Saturday, November 21, 2009

Series as Schedule Building Blocks - Part 1

Schedules are about teams playing games.  But typically for me individual games are not considering during much of the process.  For most of the way I only care about series rather than the individual games that compose series.

The fewer independent parts to have to manage and manipulate, the easier the process is.  That theme will be recurring.

A 3-game series of games on consecutive days is much easier to work with than 3 individual games.  The series packages the games together into a single unit, so that is what I use until the point where the individual games need to be put down on specific dates for the end product.  With mostly 3-game series and some 4-game series, then rather than 6 or 7 games per week I only have to manage 2 series.
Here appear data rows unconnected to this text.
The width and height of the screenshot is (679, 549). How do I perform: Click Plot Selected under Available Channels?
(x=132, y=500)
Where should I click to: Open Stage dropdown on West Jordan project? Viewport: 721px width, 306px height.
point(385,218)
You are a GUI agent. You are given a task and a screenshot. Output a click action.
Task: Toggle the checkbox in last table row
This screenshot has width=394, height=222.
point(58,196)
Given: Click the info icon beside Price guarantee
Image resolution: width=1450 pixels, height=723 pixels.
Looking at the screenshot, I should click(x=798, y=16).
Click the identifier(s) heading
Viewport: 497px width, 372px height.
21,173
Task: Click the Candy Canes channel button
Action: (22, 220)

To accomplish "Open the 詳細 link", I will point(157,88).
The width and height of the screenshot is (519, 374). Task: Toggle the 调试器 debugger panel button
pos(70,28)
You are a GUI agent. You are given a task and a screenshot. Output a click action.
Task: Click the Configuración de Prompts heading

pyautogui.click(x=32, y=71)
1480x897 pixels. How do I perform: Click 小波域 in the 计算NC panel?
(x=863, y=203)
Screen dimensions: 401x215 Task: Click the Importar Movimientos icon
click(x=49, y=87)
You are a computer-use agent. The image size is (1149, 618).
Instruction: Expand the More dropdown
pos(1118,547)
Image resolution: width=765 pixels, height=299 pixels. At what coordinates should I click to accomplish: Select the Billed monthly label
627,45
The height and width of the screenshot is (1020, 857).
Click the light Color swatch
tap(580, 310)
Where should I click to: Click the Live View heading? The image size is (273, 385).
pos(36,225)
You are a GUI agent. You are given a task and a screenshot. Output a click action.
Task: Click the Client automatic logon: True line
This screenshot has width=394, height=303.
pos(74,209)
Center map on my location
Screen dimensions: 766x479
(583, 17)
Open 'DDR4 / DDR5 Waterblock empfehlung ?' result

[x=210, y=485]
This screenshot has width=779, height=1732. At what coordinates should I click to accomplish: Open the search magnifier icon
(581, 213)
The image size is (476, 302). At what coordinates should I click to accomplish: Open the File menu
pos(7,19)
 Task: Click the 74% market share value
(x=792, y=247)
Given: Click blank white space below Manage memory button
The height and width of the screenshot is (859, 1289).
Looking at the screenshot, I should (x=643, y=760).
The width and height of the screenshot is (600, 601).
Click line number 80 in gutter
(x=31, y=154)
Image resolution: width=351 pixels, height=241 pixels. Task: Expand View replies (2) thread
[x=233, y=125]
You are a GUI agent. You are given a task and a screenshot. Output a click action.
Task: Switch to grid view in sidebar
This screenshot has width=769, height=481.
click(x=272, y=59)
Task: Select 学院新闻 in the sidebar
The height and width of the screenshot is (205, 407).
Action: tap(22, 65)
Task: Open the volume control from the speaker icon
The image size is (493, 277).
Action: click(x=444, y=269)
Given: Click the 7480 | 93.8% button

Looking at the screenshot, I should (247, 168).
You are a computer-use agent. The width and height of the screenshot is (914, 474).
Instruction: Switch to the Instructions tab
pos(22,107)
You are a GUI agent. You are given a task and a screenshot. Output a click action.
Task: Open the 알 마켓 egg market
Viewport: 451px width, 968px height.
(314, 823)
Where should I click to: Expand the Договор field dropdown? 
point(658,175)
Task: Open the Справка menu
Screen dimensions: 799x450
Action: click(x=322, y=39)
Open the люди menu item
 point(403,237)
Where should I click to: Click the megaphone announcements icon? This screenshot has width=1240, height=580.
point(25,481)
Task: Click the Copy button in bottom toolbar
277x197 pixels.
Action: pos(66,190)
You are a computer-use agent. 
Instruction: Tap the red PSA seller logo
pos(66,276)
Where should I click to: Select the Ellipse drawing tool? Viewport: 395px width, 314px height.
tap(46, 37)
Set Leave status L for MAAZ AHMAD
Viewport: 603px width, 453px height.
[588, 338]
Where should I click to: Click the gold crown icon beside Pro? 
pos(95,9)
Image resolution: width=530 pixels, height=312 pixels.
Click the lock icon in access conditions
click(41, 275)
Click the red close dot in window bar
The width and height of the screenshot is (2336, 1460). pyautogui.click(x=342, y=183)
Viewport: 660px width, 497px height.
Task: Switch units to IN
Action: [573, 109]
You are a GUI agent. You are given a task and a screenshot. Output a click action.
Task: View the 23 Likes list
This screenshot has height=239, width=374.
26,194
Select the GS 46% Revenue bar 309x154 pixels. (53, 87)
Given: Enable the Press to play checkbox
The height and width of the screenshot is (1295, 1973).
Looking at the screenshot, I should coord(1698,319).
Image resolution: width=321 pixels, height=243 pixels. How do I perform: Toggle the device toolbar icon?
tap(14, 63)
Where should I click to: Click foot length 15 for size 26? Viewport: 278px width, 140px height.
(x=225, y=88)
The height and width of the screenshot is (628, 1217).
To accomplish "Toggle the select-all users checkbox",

In fact, exactly 2 series per week like that (as is typical for modern MLB as described previously) is how I prefer to work.  I get the number of games, but immediately shift to considering number of series, which hopefully is directly related to the length of the schedule.

The MLB schedule is 26 weeks, or 52 half-weeks.  One of those half-weeks is the All-Star Break, so there are 51 half-weeks for series, thus the aim would be 51 series.  For 162-games schedules like MLB I figure to try to match that.  How is that done with 3-game & 4-game series?  Here is the math, with X being the number of 3-game series and Y the number of 4-game series:

X + Y = 51 (total series)
3*X + 4*Y = 162 (total games)

Rearrange the first equation to solve for Y, then substitute that for Y in the second equation:

Y = 51 - X
3*X + 4*(51 - X) = 162

Solve the second equation for X, which allows for determination of Y also from the first total series equation:

3*X + 204 - 4*X = 162
X = 42
Y = 9

We could have figured that out a little less explicitly mathematically.  What if 162 games were all in 3-game series?  That would be 162/3=54 series.  That is 3 more half-weeks than the MLB template.  I fairly regularly end up making schedules with only 3-game series, but for 162 games that makes the season a week and a half longer.  To avoid that the games of the "extra" 3 series need to be absorbed by other series to make some 4-game series.  With 3 extra series of 3 games each, that is 9 series that need to be made into 4-game series.

Whatever the total number of games, if given the flexibility my first step is to translate that number of games to a workable number of series.  For 144 games, 46 series allows for about the same frequency of offdays.  For 120 games, 38 series is an obvious choice.

The next trick after that is slotting opponents home and away into those series.  That can be very tricky and lead to having to go back and start all over.  Consider the 51 series for a 162-game schedule.  That is an odd number meaning that the number of home and away series will not be equal, probably being 25 of one and 26 of the other.